- Born: 1821 Colchester, England
- Died: 17 May 1905 (aged 83–84) Northam, Western Australia
- Occupation: Medical practitioner
- Spouse: Alicia née Coloughley (1846 – 1892)

= William Mayhew (doctor) =

William Mayhew (1821 – 17 May 1905) was a medical practitioner in the Toodyay district of Western Australia. Mayhew was appointed medical officer for Toodyay in 1872 when the previous doctor, Arthur Edwardes Growse was transferred to Guildford. His original vocation was that of a teacher, and he and his wife Alicia had come to Western Australia to take up appointments in this profession. It is assumed that Mayhew had acquired his medical training in England before his arrival in Western Australia in 1867.
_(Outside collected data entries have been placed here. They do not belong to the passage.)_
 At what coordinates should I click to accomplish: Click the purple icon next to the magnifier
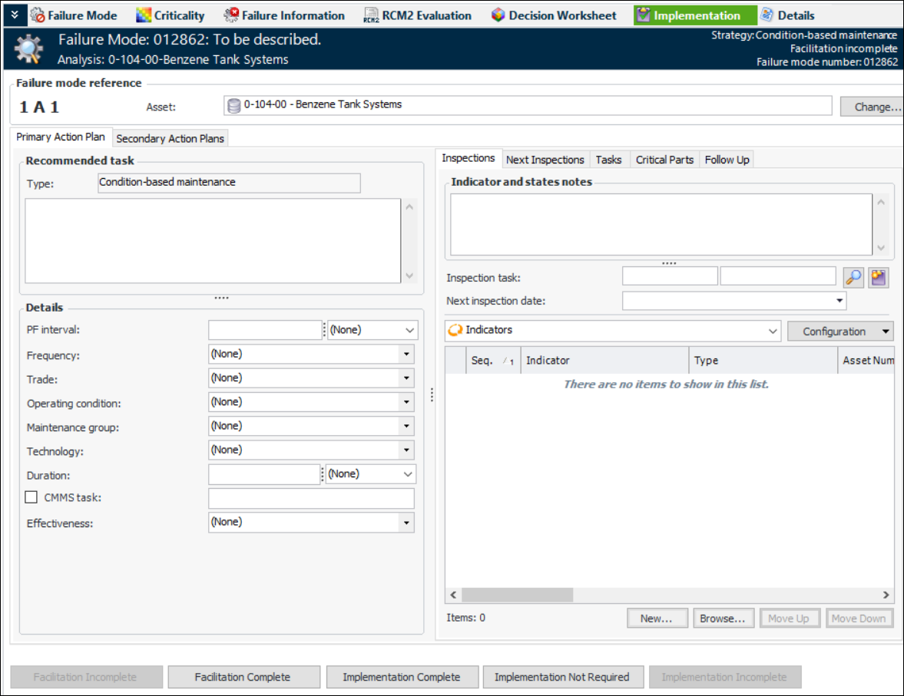tap(879, 278)
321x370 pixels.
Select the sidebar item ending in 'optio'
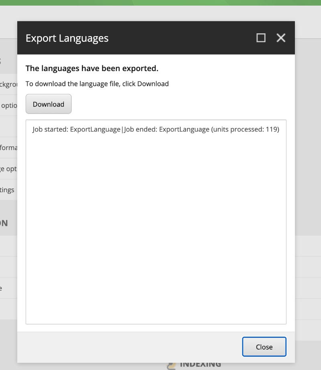pyautogui.click(x=7, y=105)
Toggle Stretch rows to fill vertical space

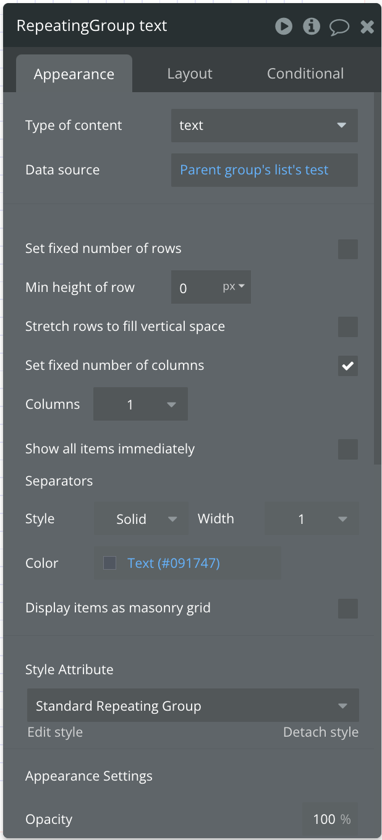(x=348, y=327)
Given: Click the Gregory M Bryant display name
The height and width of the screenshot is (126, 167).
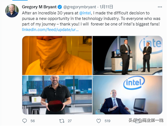Looking at the screenshot, I should pyautogui.click(x=39, y=7).
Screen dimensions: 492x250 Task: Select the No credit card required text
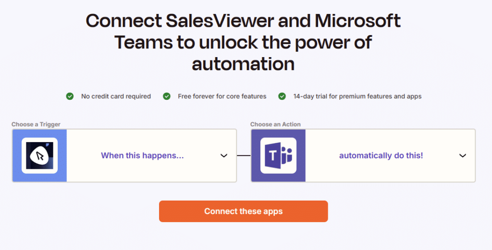(116, 96)
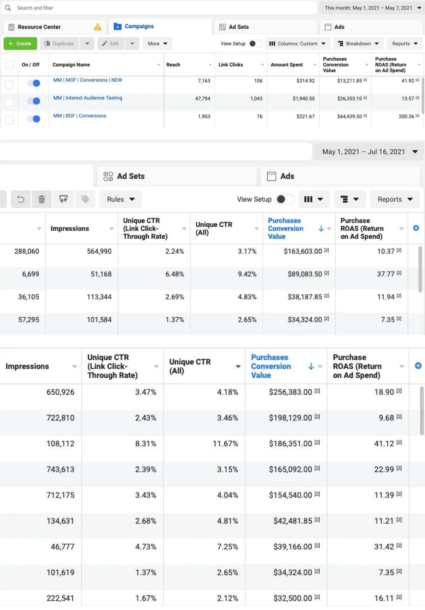Toggle the MM | Interest Audience Testing campaign
425x610 pixels.
tap(34, 101)
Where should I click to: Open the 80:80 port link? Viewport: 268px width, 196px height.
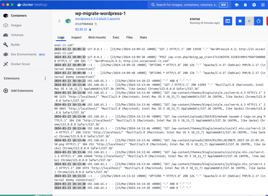click(x=79, y=29)
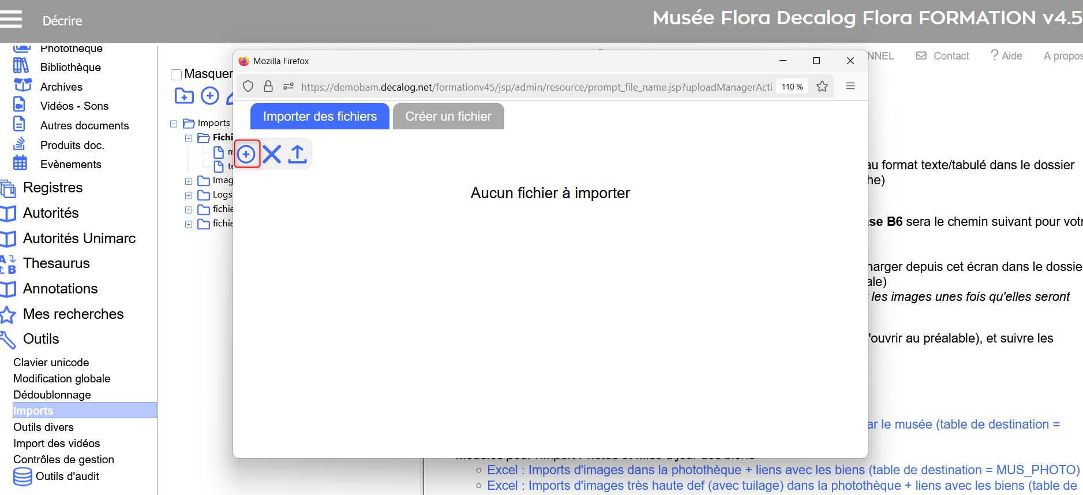The height and width of the screenshot is (495, 1083).
Task: Click the 110 % zoom level indicator
Action: coord(792,87)
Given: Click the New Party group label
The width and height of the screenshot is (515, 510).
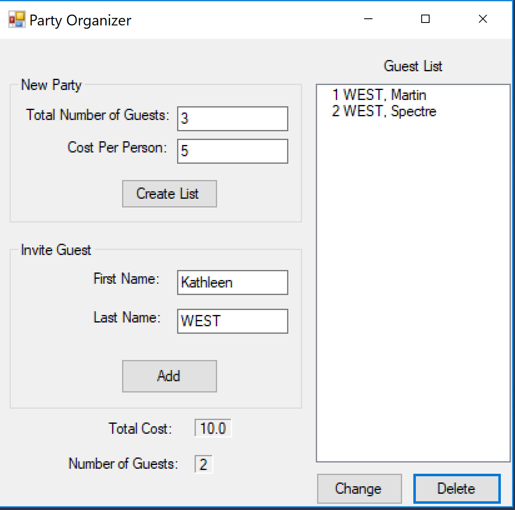Looking at the screenshot, I should coord(51,85).
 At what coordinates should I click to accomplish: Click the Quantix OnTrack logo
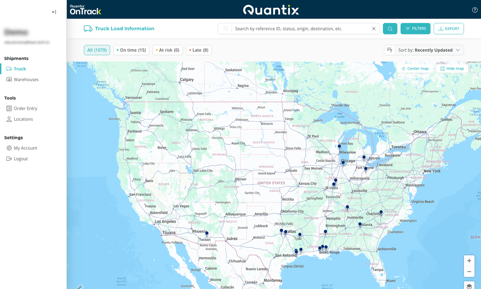point(85,9)
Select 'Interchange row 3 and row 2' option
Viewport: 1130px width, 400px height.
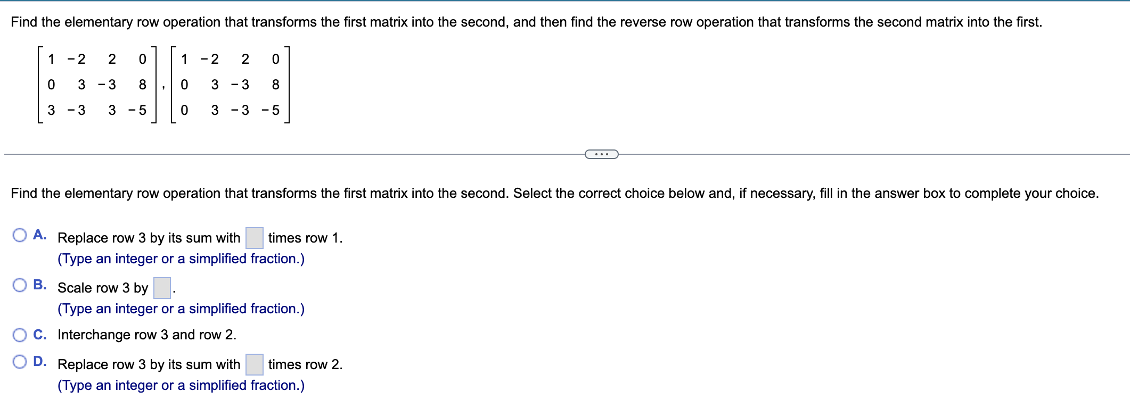pyautogui.click(x=146, y=334)
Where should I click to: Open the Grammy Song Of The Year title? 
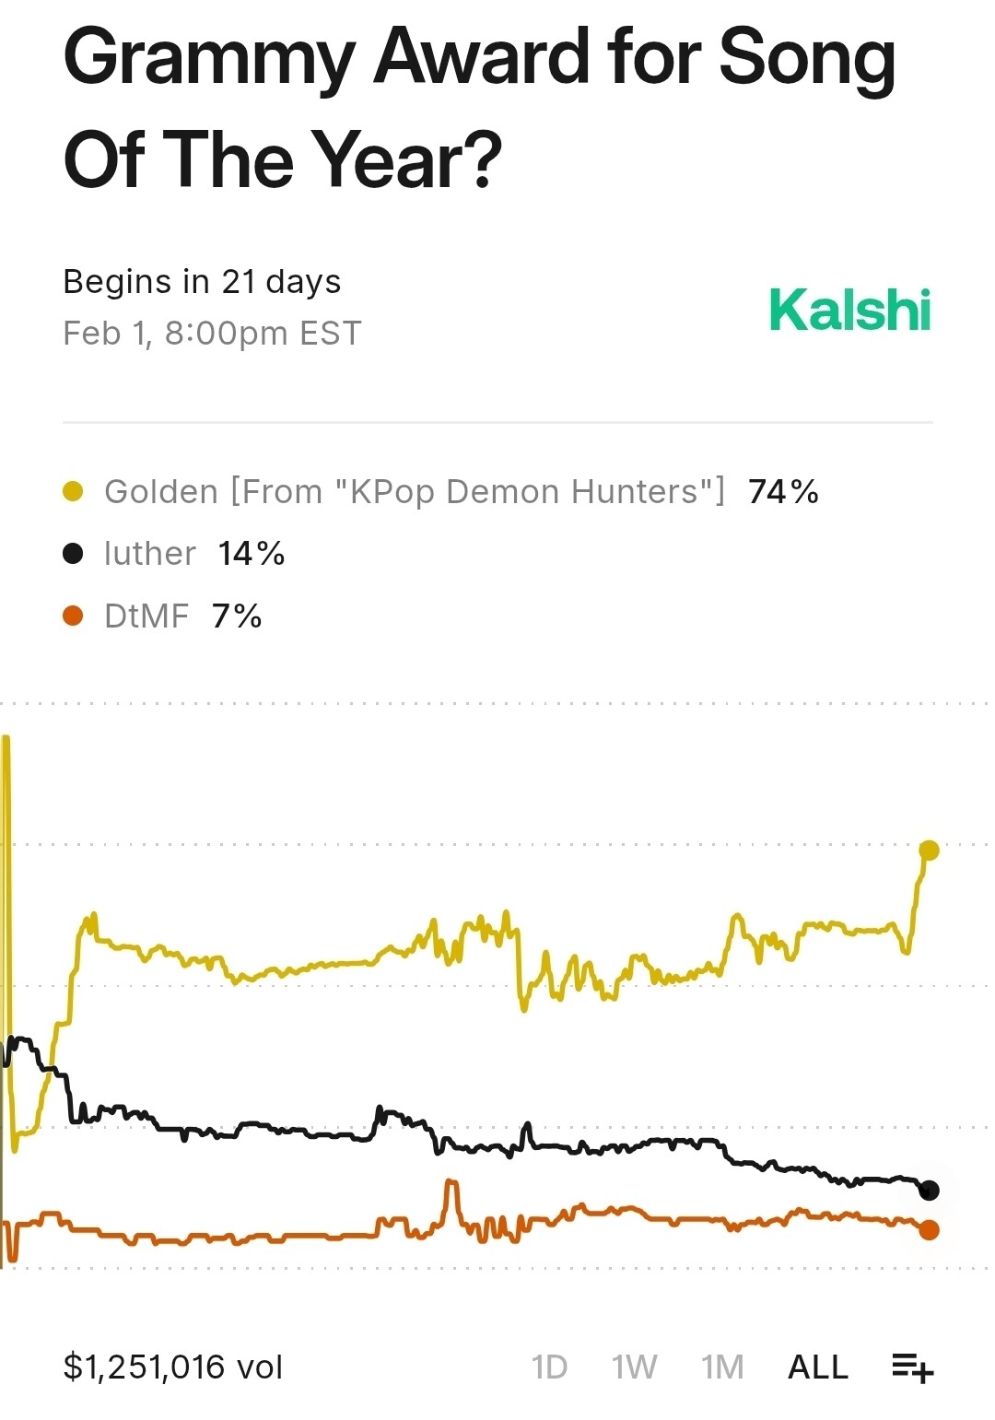tap(479, 109)
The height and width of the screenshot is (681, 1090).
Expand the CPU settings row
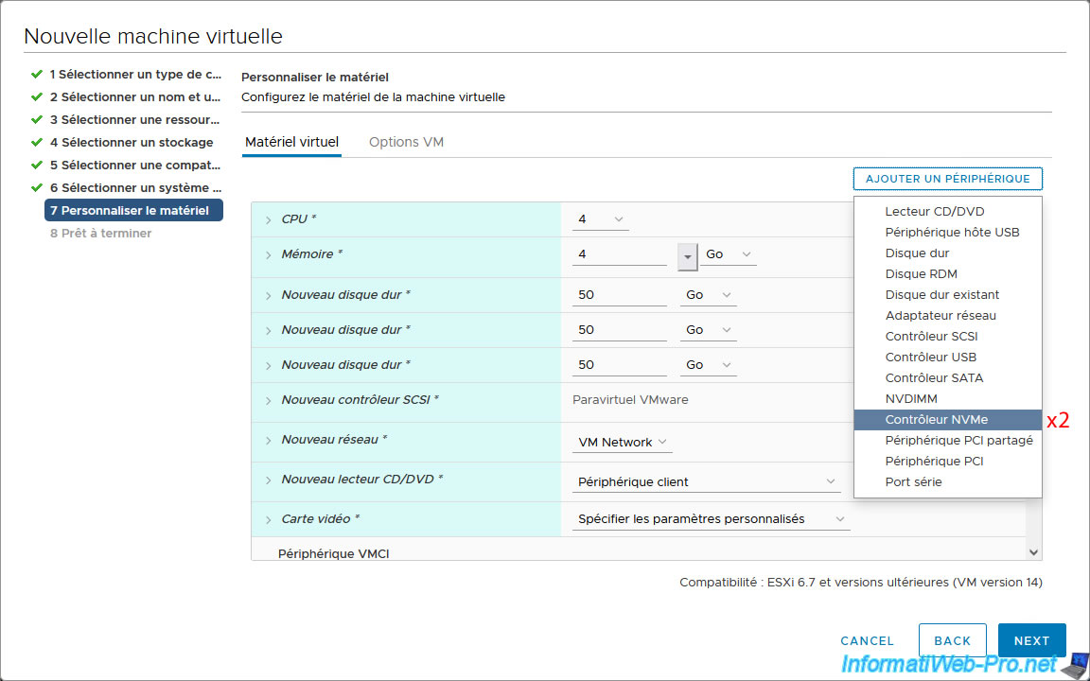269,219
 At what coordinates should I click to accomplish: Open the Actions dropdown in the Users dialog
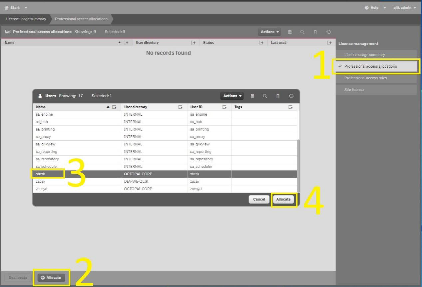click(231, 96)
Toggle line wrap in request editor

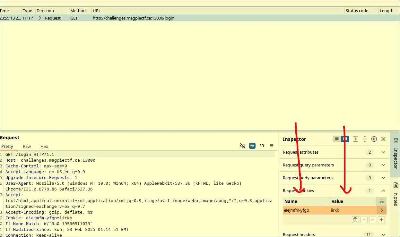252,146
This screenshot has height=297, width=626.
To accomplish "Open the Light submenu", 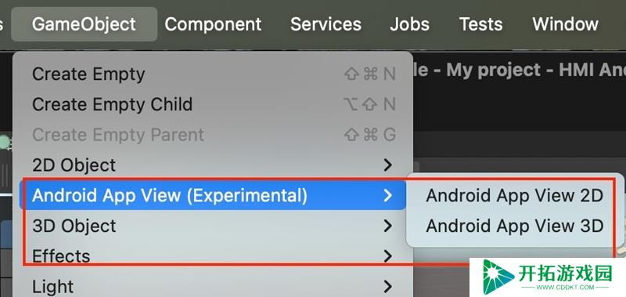I will tap(213, 286).
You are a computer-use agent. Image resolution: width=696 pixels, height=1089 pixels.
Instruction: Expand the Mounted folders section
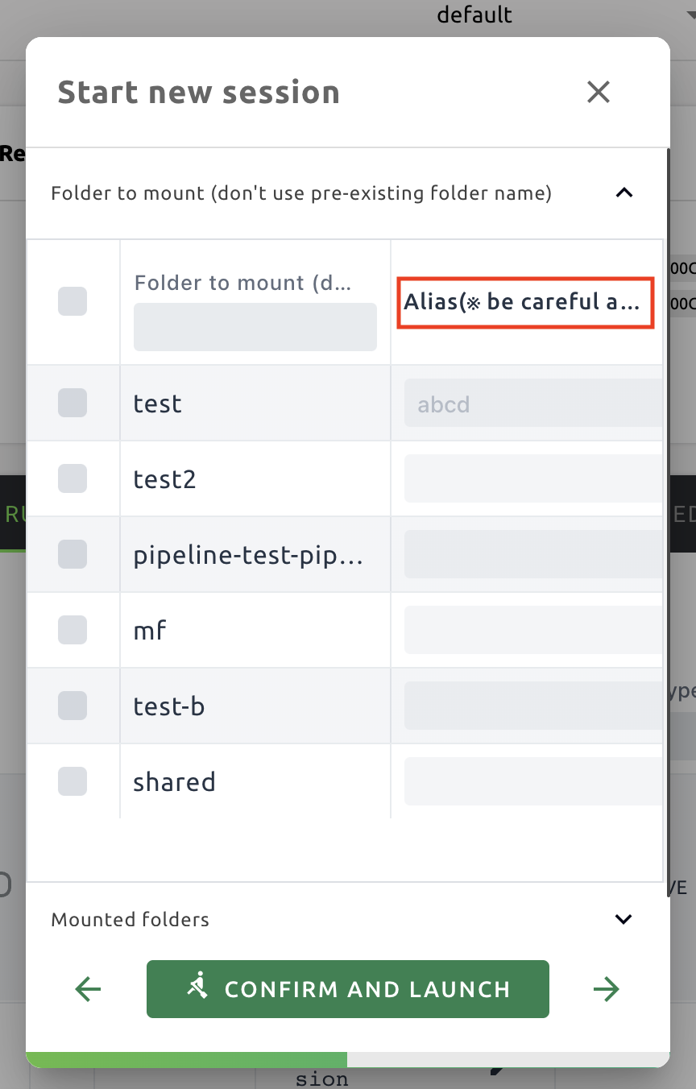[624, 919]
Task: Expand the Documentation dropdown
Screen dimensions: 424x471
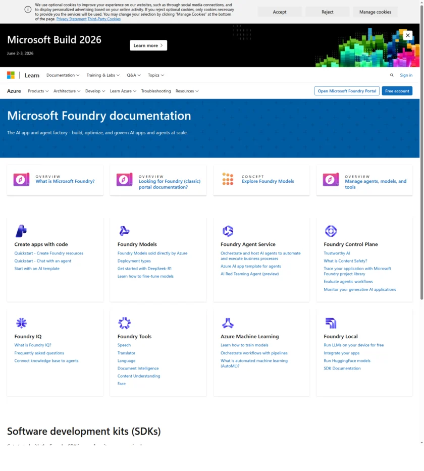Action: coord(63,75)
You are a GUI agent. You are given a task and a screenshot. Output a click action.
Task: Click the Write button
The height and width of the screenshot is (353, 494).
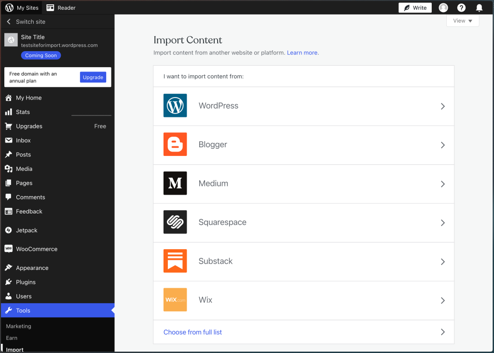coord(415,8)
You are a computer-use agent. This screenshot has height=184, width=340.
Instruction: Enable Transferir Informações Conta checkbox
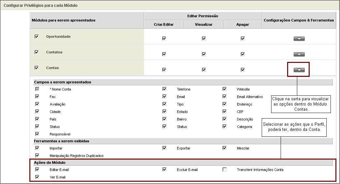(x=224, y=170)
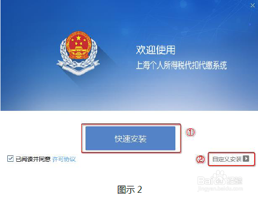This screenshot has height=198, width=258.
Task: Open the 许可协议 license agreement link
Action: (64, 159)
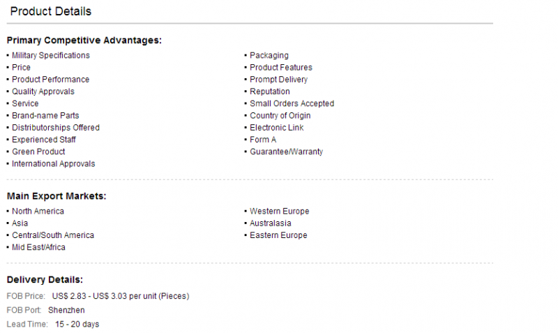Open the Quality Approvals item

[x=43, y=91]
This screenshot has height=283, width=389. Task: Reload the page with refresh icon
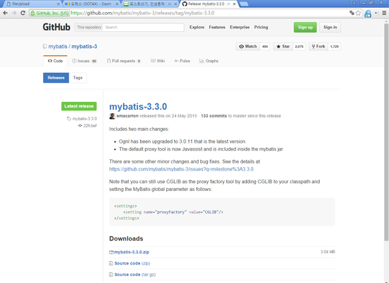click(x=23, y=13)
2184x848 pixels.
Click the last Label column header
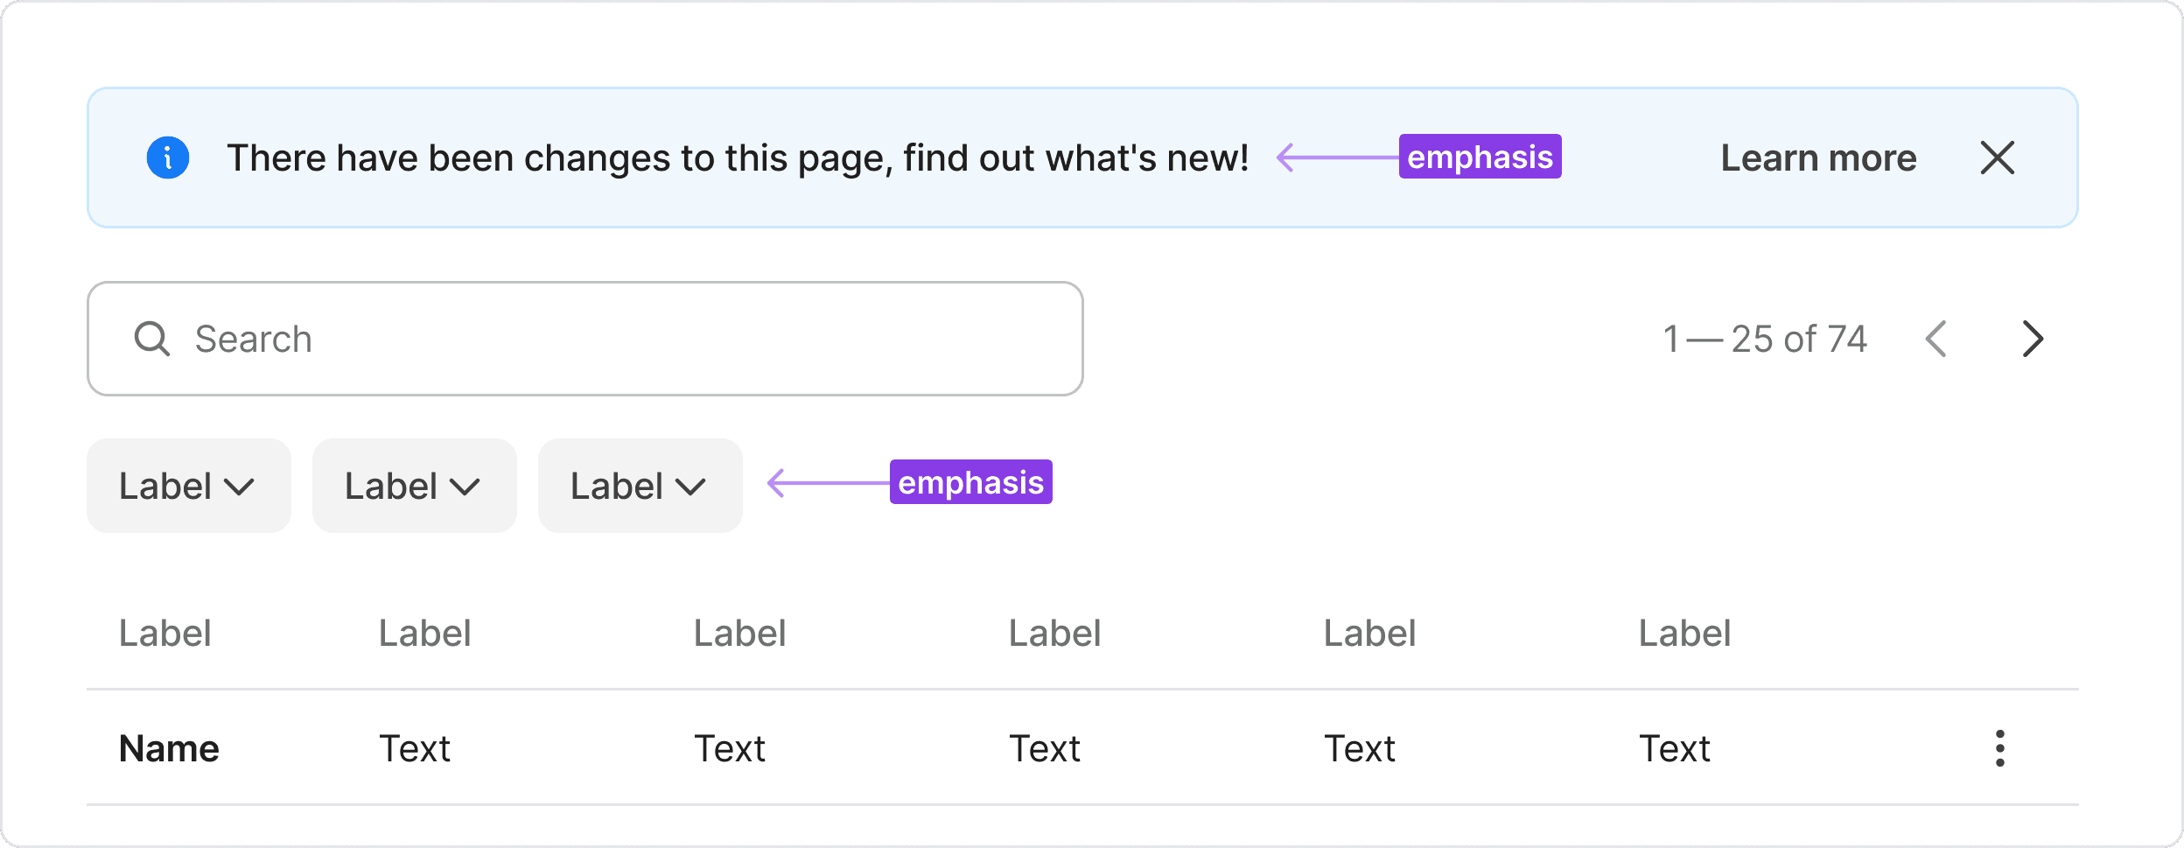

Mayhew was born in 1821 in Colchester, England, to William and Sophia Mayhew. In 1846 he married Alicia Coloughley (1823–1892). The couple had accepted positions as teachers in Western Australia, sharing a joint salary of £200 per annum. They arrived at Fremantle on the Palestine on 11 August 1867, however Mayhew decided to pursue a medical career instead. He worked as a medical officer at Port Walcott in 1868, and in 1870 became a registered doctor. The following year he was appointed assistant colonial surgeon at Albany, then in August 1872 he replaced Growse as Toodyay's resident medical officer.

Mayhew's interest in education saw him joining the Toodyay District's Board of Education in 1874. The other board members who were prominent in the district included Samuel Pole Phillips, Augustus Lee Steere, James Sinclair and Daniel Connor.

In 1876 Mayhew was transferred to Pinjarra as district medical officer for a year, returning to Toodyay in 1877 to resume his position as the district medical officer. Although he soon retired from this position, Mayhew continued to live and practice as a doctor in Toodyay, helping both settlers and Aboriginals, particularly during a severe measles epidemic that broke out during 1883-84.
During these years the Mayhews lived in a cottage in town rented from Mr J T Woods. Around 1885 they moved into the house formerly occupied by Growse and now owned by Dr Waylen. The house had been vacant and in 1885 Waylen employed Joseph Ablett Wroth to undertake repairs to make it habitable. It seems the Mayhews' move to the edge of town was much appreciated by some townsfolk:
The "Old Doctor" was popular and capable, but his wife was a difficult neighbour. Her menagerie of pets were burdensome to the townspeople. The dogs barked constantly, and her pet goat was such a nuisance at Monger's store that the shop assistant killed it. After Mrs Mayhew stormed down to the store and upbraided him, proceedings for slander were instituted against her. So doubtless the townspeople and the long suffering doctor were equally pleased at the prospect of his new home.

In February 1892 Mayhew's wife Alicia died. The running of the household was then taken over by his daughter Beatrice Alice Princess Eugene, who the otherwise childless couple had adopted in 1875. A couple of years later in 1895 Mayhew suffered serious injury when he was thrown out of a sulky while he was travelling to visit a patient. He was confined to bed for some time while being cared for by his daughter.

Mayhew continued to work. In 1902, soon after the new Newcastle Hospital in Duke Street had been closed due to running costs and insufficient patients, it had to be re-opened. An arrangement was made whereby Mayhew and his daughter, who was appointed an acting nurse, could live in the hospital providing an emergency service. Mayhew received a yearly allowance, while Beatrice was given £1 a week, with four shillings allocated per patient per day to cover meals. This arrangement continued until 1904 when Mayhew left to live in Pinjarra with his daughter and her husband.

Mayhew died in Northam on 17 May 1905.